BRIEF DESCRIPTION OF DRAWINGS

(1) FIG. 1 illustrates a schematic view showing main parts of the mechanical kit assembly of a reciprocating cooling compressor, in accordance with the prior-art;

(2) FIG. 2 illustrates a cut view of the end portion of a conventional compressor crankshaft at which an eccentric pin is disposed, in accordance with the prior-art;

(3) FIG. 3 illustrates a cut view of the end portion of another type of a conventional compressor crankshaft at which an eccentric pin is disposed, in accordance with the prior-art.

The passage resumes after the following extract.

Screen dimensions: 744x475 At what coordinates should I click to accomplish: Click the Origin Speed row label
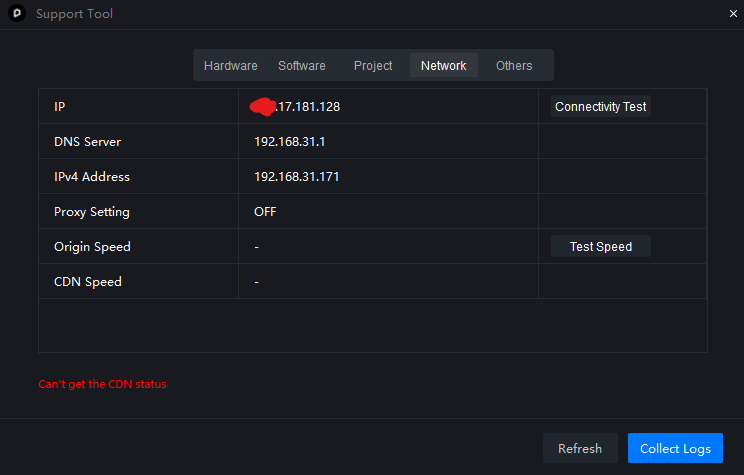[x=92, y=247]
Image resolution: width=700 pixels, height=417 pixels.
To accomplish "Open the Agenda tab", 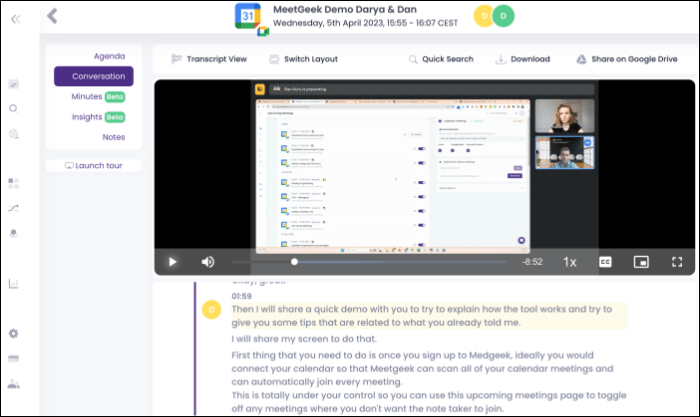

(4) FIG. 4 illustrates a top view of a compressor crankshaft in accordance with a preferred embodiment of the present invention;

(5) FIG. 5 illustrates a cut view, indicated in FIG. 4, of the end portion of a compressor shaft at which the eccentric pin in accordance with the preferred embodiment of the present invention is disposed;

(6) FIG. 6 illustrates a cut view of the end portion of a compressor shaft at which an eccentric pin in accordance with an alternative embodiment of the present invention is disposed;

(7) FIG. 7 illustrates a top view of a compressor crankshaft in accordance with an alternative embodiment of the present invention.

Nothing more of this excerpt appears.